After that, it was too hot, and we climbed back into the Navara and carried on with independent driving until it was time for the test itself. I was a bundle of nerves, fully aware that I had messed up because I was rushing, and not thinking about the process. Finally, Pete uttered the phrase, “Turn left into the test centre”, and I knew that the reckoning time was upon me.

Pete showed me around the test centre, explaining the differences to our testing area. I then spent the 10-minute wait for the examiner running through the uncoupling and coupling exercises over and over again; even acting out the actions with my hands to make sure that I had it all down right.

Testing time

After what seemed like an age, I met with the examiner; I handed over my licence and signed the form, then we walked out to the waiting Navara.

We started with the sight test and the show me/tell me questions. They went past quickly, and painlessly. Then we drove round to the examination area.

The examiner explained what was expected, and laid out the cones. It all looked a lot shorter and narrower than it had in the big yard – especially the garage at the end. Despite my nerves, I managed to complete the S curve and end up with the trailer tight to the back of the garage, but safe. Then, the uncoupling, which went smoothly, as did the inspection. Nervously, I started the coupling process; but my practising mantra from earlier had paid off! I was able to follow the process smoothly from start to finish and remembered to ask the examiner to check my lights. One issue I did have, was that I didn’t check each indicator individually; I had only checked the hazards, but the examiner reminded me and the first half of the test was complete.

Independent driving

After that, we headed out into the world again for some independent driving. The driving went pretty smoothly, though I was told to stop at the side of the road a lot more often than I had anticipated. We also went through a section of town where refuse collection was still going on; we had lots of opportunities to practice pulling out from behind large vehicles!

There were a few moments where I knew that I hadn’t done as well as I could; there were others where I saw the examiner making marks on the paper when I thought I had done fine. All of this added to my nerves as I patiently drove around, waiting for the end of the test.

Did I pass?

Yes!

George with his B+E test pass certificate

George with his B+E test pass certificate

What could I have done better?

According to the examiner, I made 3 minor mistakes on the towing test. Speed: I approached a junction a little too fast; Braking: I stopped at a traffic light that the examiner would have continued through; Positioning: I had poor lane discipline on a roundabout.
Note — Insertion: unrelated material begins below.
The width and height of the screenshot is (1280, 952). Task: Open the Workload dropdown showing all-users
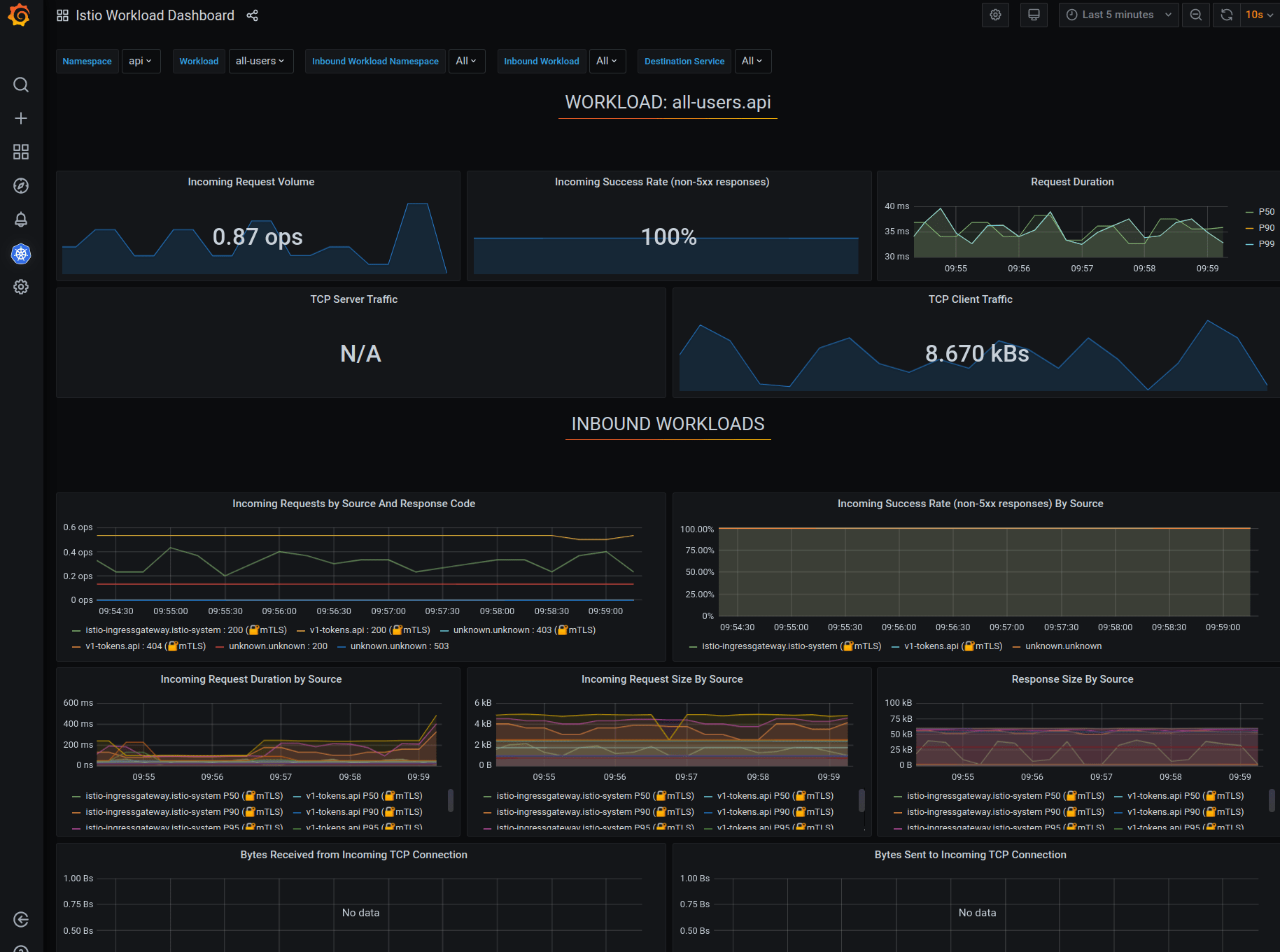point(260,61)
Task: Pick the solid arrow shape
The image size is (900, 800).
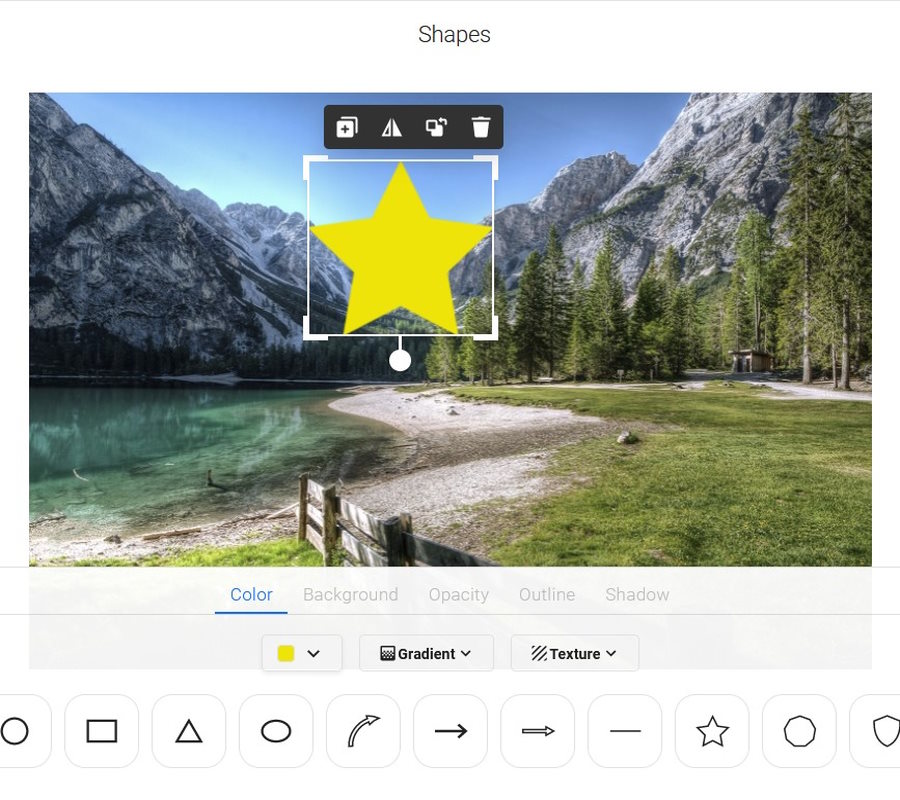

I agree with him on the junction speed, though downhill into a roundabout can be difficult. One thing I certainly learned on the first day, was that getting down to a low-speed 20m or so before a junction gives you a lot more time to look and see what’s happening. A large vehicle doesn’t slow down easily either and you’ll have to use a lot of brakes if you need to stop in a hurry.

I’m not so sure on the others; the traffic lights were at a busy junction and going through would have opened me up to people jumping the gun onto the roundabout. I’d also rather get a minor for stopping hard than a major for running a light!

Overall, I couldn’t have asked for a better result, so there’s not much I could have done better, other than to reduce that junction approach speed. An invaluable lesson once we’re towing our fifth wheel.

My thanks to Pete at A-Class for helping me through the test. He was a great teacher who knew when to give advice, rather than trying to dictate every moment.